DIRECTIONS FOR THIS TASK: Your answer should be each line of the entries that contains the word "agent", copied in full.

SOURCE MATERIAL:
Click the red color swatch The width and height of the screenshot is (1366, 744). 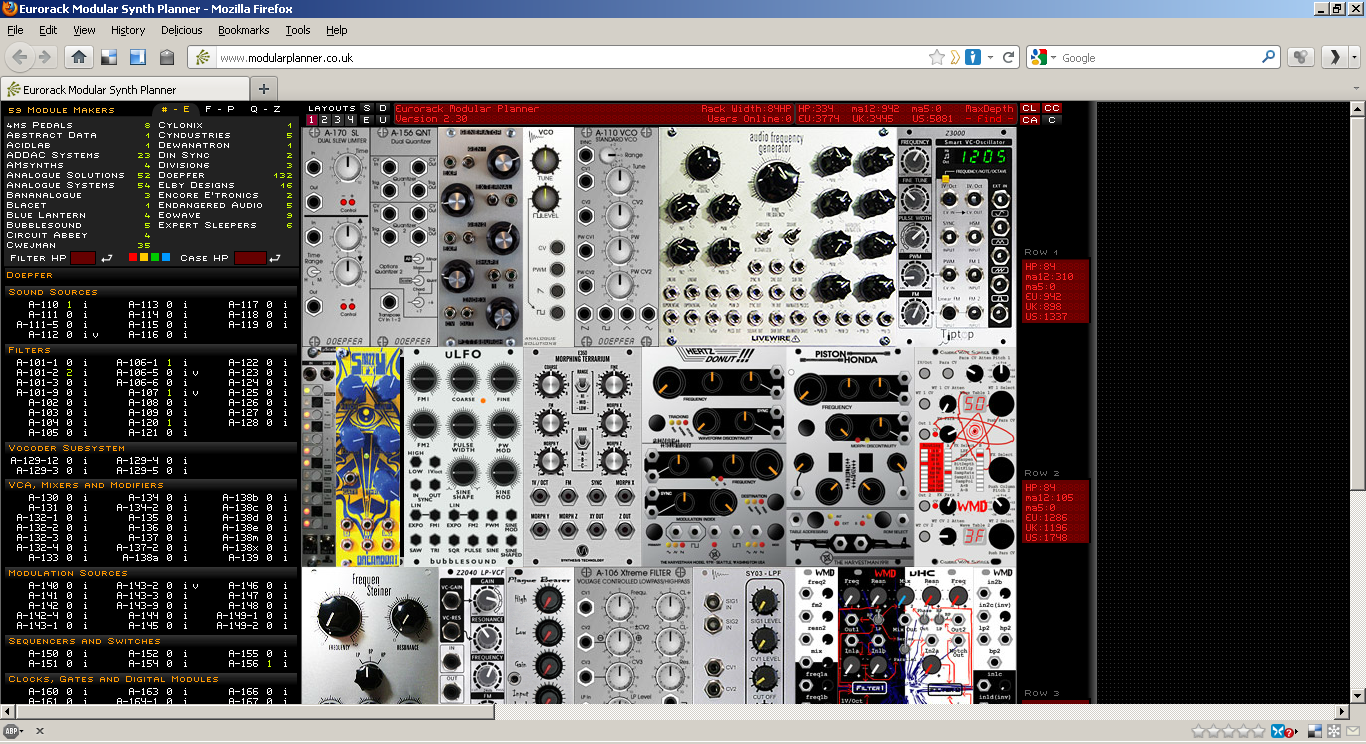(x=133, y=258)
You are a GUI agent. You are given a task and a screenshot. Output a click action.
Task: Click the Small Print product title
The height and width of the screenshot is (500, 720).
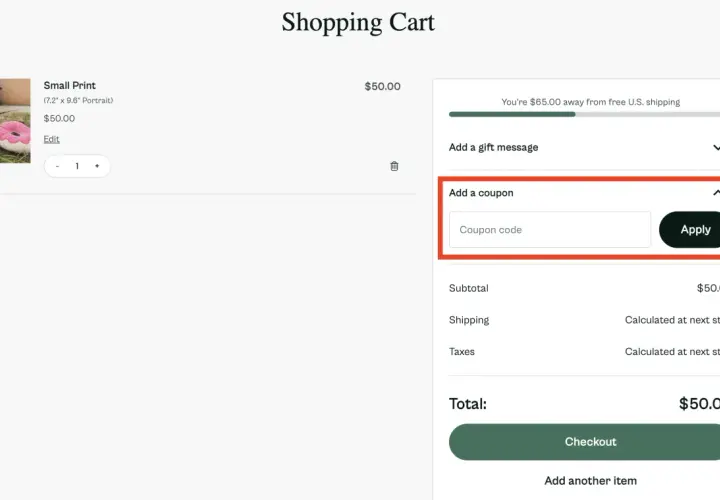[69, 85]
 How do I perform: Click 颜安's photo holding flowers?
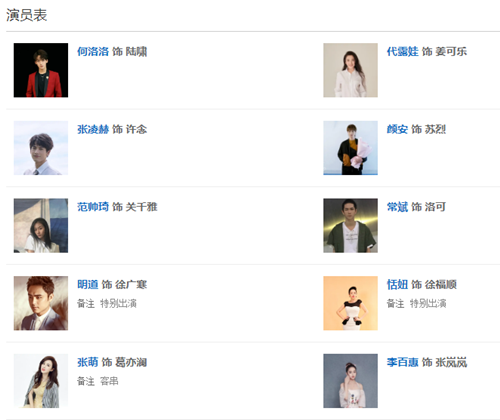coord(350,148)
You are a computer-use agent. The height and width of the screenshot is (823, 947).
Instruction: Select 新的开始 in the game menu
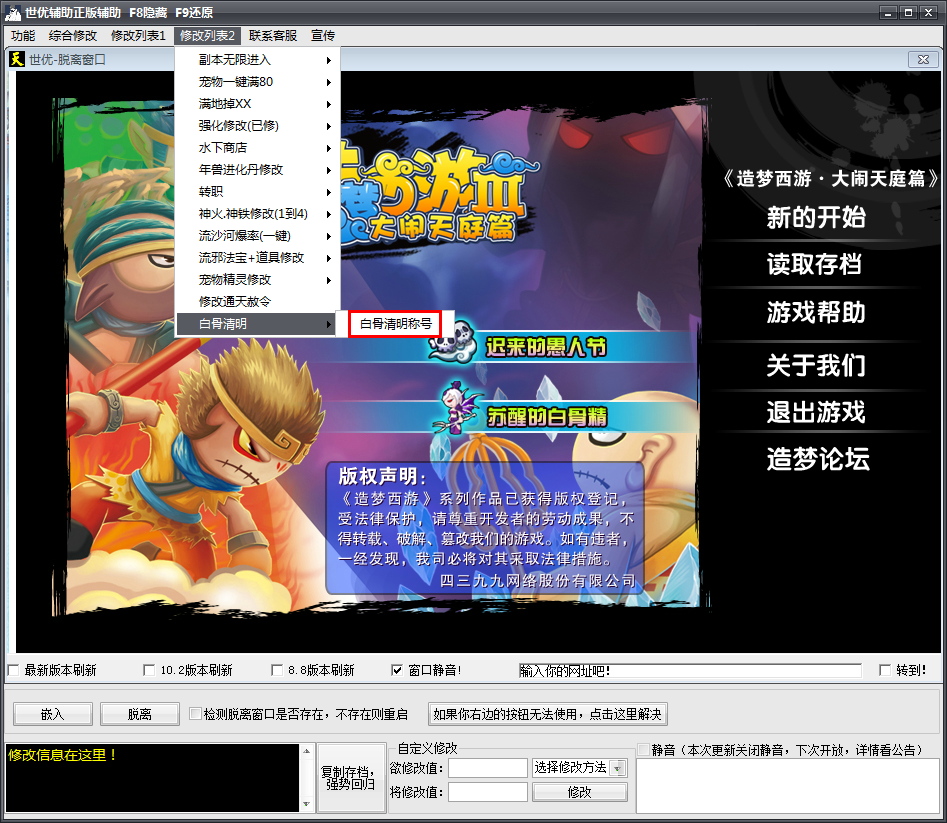click(x=815, y=218)
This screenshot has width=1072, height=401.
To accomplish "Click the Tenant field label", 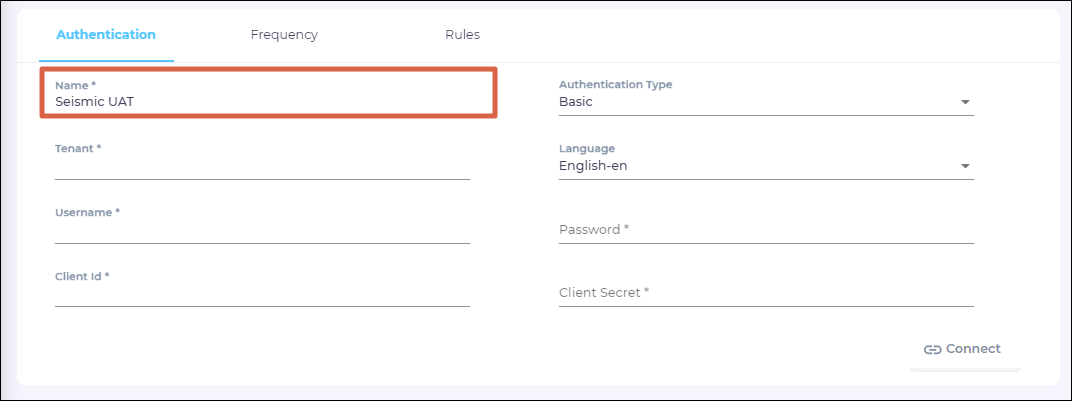I will (x=78, y=149).
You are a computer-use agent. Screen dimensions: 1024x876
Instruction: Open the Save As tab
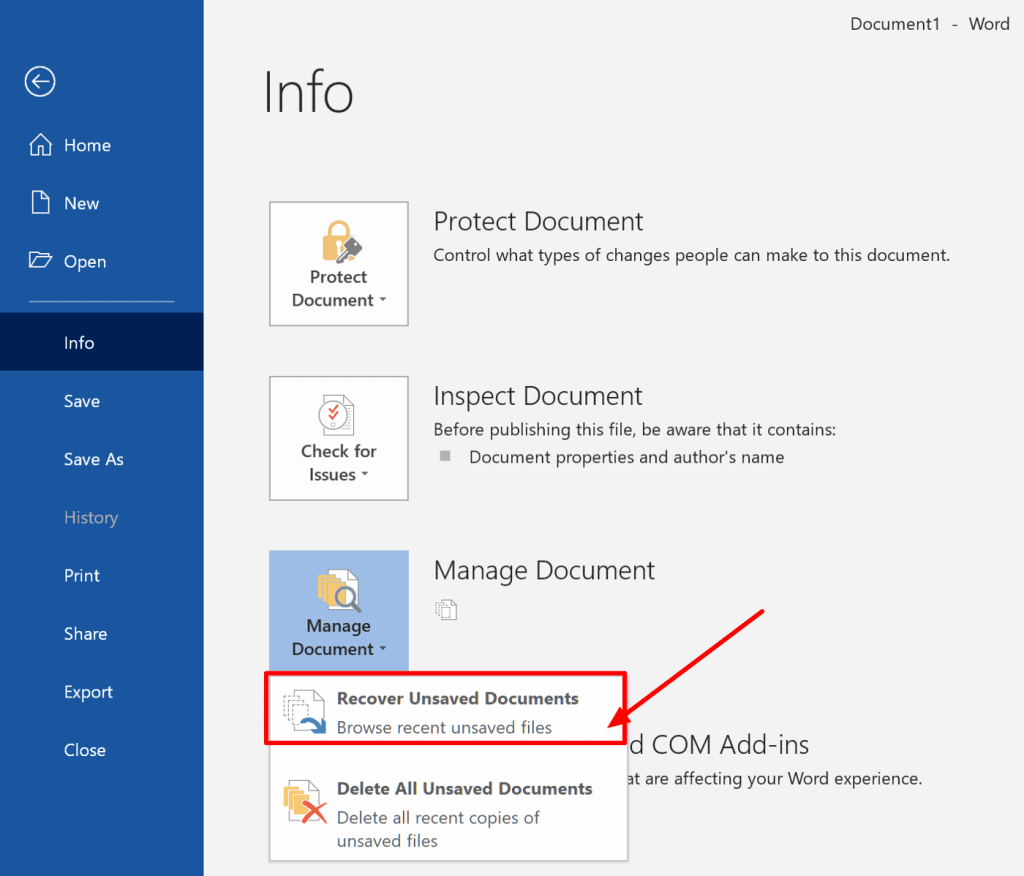coord(93,459)
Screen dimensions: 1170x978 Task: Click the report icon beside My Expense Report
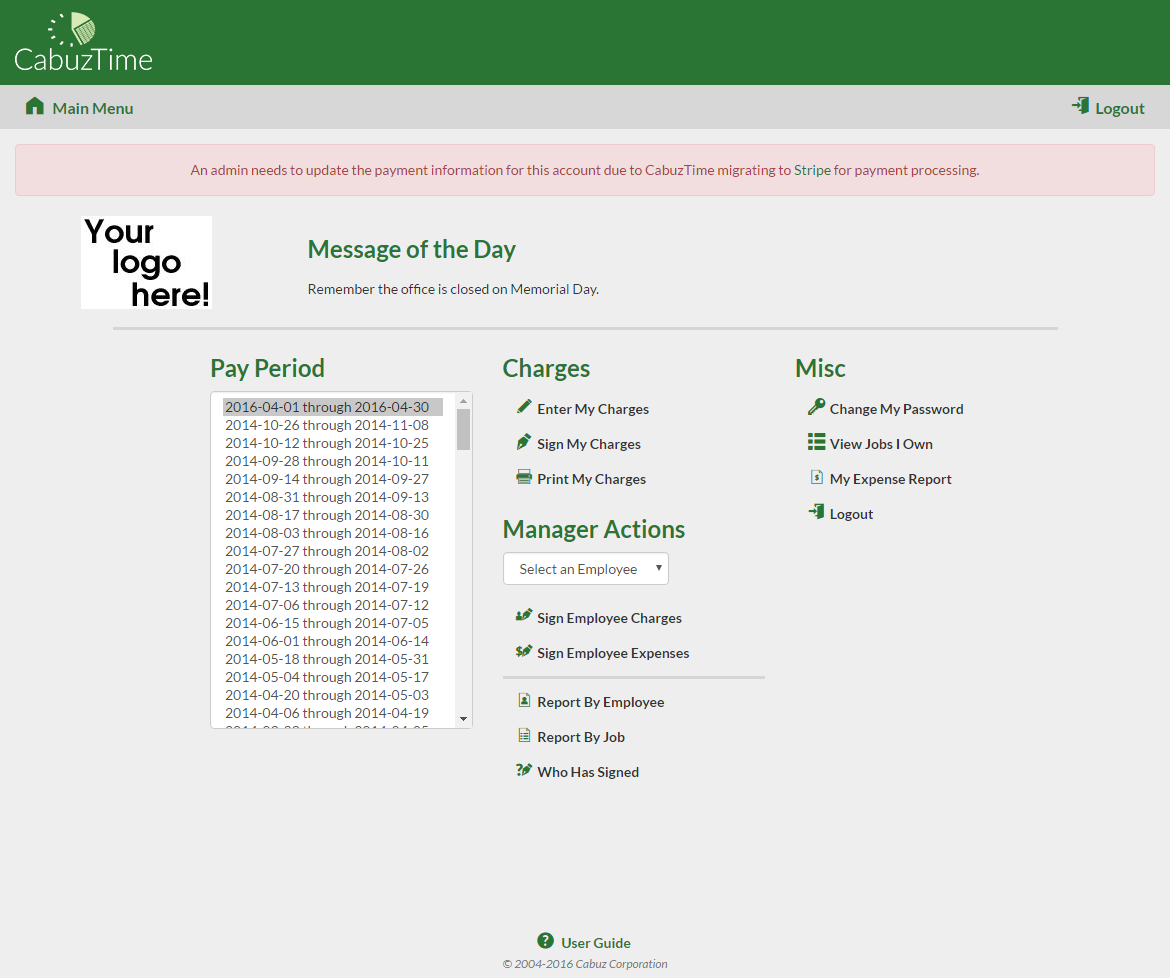(x=816, y=478)
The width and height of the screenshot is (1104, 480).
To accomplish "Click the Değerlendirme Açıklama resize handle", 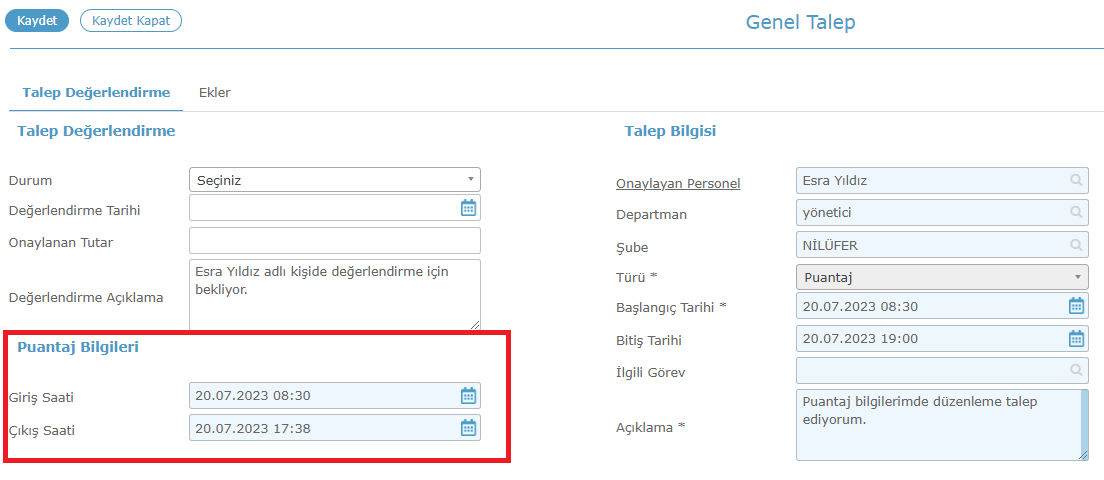I will [475, 324].
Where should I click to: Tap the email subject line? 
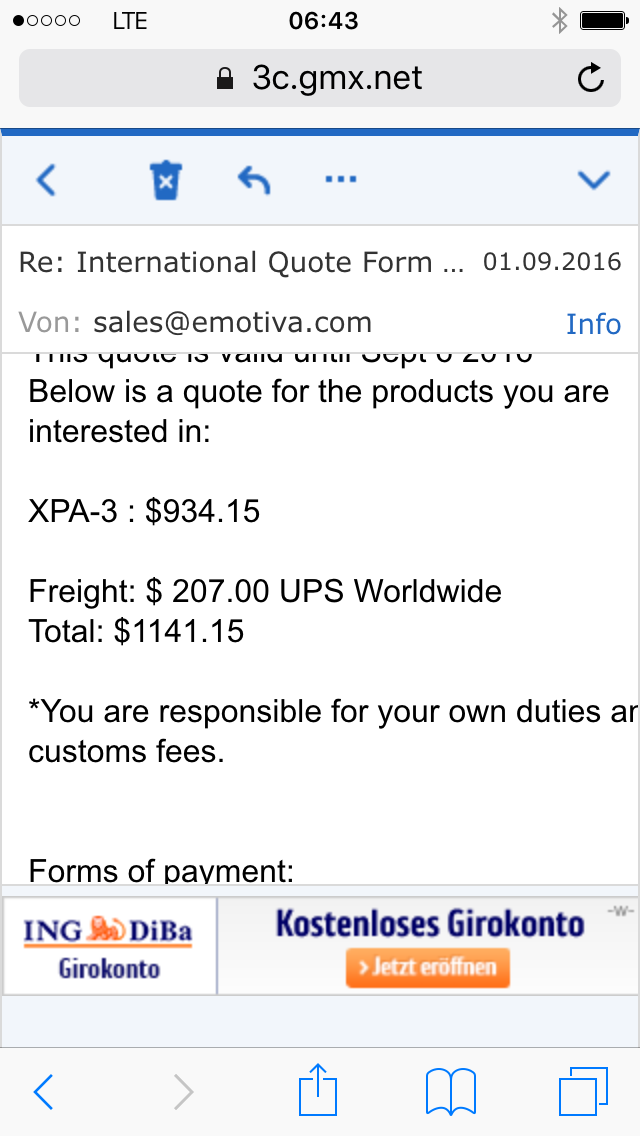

SOLUTION FOR THIS PROBLEM:
You are a GUI agent. You are given a task and a screenshot. Output a click action.
You are a computer-use agent. The height and width of the screenshot is (823, 947).
You are a computer-use agent. Screen dimensions: 1024x876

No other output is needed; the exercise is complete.